Dee Burkhardt
Owner, Signarama (Fond du Lac, Appleton and Menomonee Falls, WI)
and YESCO Wisconsin (Fond du Lac, WI)
DEE BURKHARDT REMEMBERS driving across town to send a fax when she first worked in signs, 43 years ago. She started out as a part-timer in her stepfather’s sign company, cutting and handpainting foam letters, signage and vehicle graphics in their two-car garage. When computerization was on the horizon, she persuaded her mother to purchase a Gerber Signmaker IVB (4B) vinyl cutter, and everything changed.
“I’ve always loved the printers and cutters. I’ve always been an equipment junkie and computer junkie, a tech junkie all the way around,” Burkhardt says.
She eventually opened her own sign company that she converted into a Signarama franchise because she appreciated franchising’s ability to share skills and information. After she had purchased the YESCO franchise in Fond du Lac, the owner of Signarama Appleton came to her and said, “This is just not for me. I want you to take it.” The almost same circumstance led her to acquire Signarama Menomonee Falls. If Yesco propelled her business approach, Signarama was a gamechanger.

Wayfinding signage for the Fond du Lac Loop, a street trail through the city and one of Signarama Fond du Lac’s recent projects.
“It just strategically was the right thing for us to do, but again [the companies] had owners who absolutely loved their employees. I think I had a reputation being very, very passionate about signage but also being a really good employer,” Burkhardt says.
As the owner of four sign companies, Burkhardt mostly focuses on the business side and keeping employees at all locations on the same page: respecting, working with and playing to each other’s strengths while adopting the same company culture. “Walking into a company that’s already functioning, taking over and going, ‘Okay, now you’re part of something completely different, bigger and you need to do things our way’ has been challenging,” she says.

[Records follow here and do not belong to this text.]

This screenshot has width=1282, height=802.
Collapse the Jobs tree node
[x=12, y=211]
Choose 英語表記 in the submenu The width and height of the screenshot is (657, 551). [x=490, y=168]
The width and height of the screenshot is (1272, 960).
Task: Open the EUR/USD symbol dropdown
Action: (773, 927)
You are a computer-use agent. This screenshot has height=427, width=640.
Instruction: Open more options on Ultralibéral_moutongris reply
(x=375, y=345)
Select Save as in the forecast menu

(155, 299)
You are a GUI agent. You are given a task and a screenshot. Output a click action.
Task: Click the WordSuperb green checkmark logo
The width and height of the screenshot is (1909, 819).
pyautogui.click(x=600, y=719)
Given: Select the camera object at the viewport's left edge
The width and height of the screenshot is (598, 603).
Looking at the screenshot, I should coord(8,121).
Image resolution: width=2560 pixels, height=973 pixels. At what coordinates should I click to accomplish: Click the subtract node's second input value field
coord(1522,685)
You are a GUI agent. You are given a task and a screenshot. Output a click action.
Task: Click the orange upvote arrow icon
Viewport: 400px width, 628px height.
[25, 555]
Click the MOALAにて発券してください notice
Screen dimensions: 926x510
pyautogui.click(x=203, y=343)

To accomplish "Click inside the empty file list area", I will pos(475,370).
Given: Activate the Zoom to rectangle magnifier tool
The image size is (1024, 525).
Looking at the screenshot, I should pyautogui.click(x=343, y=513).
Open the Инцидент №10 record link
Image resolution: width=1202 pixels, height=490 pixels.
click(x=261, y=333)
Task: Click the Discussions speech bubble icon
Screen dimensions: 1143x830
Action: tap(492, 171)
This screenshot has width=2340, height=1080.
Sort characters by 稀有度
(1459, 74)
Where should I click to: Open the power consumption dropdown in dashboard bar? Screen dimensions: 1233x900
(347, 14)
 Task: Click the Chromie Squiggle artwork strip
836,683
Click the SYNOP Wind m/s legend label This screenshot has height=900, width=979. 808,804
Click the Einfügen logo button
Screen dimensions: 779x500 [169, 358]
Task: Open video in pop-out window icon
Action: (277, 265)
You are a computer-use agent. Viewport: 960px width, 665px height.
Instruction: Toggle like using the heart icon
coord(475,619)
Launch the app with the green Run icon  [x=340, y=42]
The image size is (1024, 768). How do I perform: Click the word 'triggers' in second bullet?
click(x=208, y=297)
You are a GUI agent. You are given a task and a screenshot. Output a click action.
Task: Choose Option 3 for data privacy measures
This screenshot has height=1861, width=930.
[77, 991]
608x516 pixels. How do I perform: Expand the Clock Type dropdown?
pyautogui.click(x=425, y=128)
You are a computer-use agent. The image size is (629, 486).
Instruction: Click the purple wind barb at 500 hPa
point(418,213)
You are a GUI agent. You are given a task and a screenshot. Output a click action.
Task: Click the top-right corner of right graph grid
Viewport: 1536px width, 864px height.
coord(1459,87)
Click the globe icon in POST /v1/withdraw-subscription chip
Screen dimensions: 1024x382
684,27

Still, her favorite aspect of working in signs is helping her and other shops grow, and she watches young professionals entering the sign industry with excitement. “I see so many young, smart people in the Signarama and Yesco networks that are coming in, who are going to take the industry to the next level,” she says, also enthusing about AI implementation in signs.
“I’m absolutely obsessed with how our buying habits are changing with AI, how our customers are changing, what we can do to adapt, the speed at which business is being done, how to compete with all of this change,” Burkhardt adds. “I think business as we know it is going to be very different in five years with AI.”
Along with technological changes throughout her four decades in the industry, Burkhardt has also encountered many instances where she is challenged as a woman in a male-dominated world. “You stand out, you have to be sharp, you have to know the industry,” she says. “I think as a woman I have to work harder. It’s really hard to outwork me; that has been my biggest asset, my work ethic … Did I lose projects because I was female? Probably.” But is this owner of a quartet of signshops sweating that? Certainly not.
She advises constant research and learning for other women in the sign industry and those seeking to enter it: “Come on in, know your stuff, study the industry, leverage other women and other people.”